● What the exercise asks
Copy every one of the records below, word for word and line for line.

** Start Dataset entries **

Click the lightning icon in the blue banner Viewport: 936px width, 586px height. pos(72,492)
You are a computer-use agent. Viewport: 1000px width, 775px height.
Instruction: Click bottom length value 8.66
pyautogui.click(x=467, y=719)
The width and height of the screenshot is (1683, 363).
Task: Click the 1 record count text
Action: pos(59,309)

** End Dataset entries **

● Finished answer
Click the lightning icon in the blue banner Viewport: 936px width, 586px height. pos(72,492)
You are a computer-use agent. Viewport: 1000px width, 775px height.
Instruction: Click bottom length value 8.66
pyautogui.click(x=467, y=719)
The width and height of the screenshot is (1683, 363).
Task: Click the 1 record count text
Action: pos(59,309)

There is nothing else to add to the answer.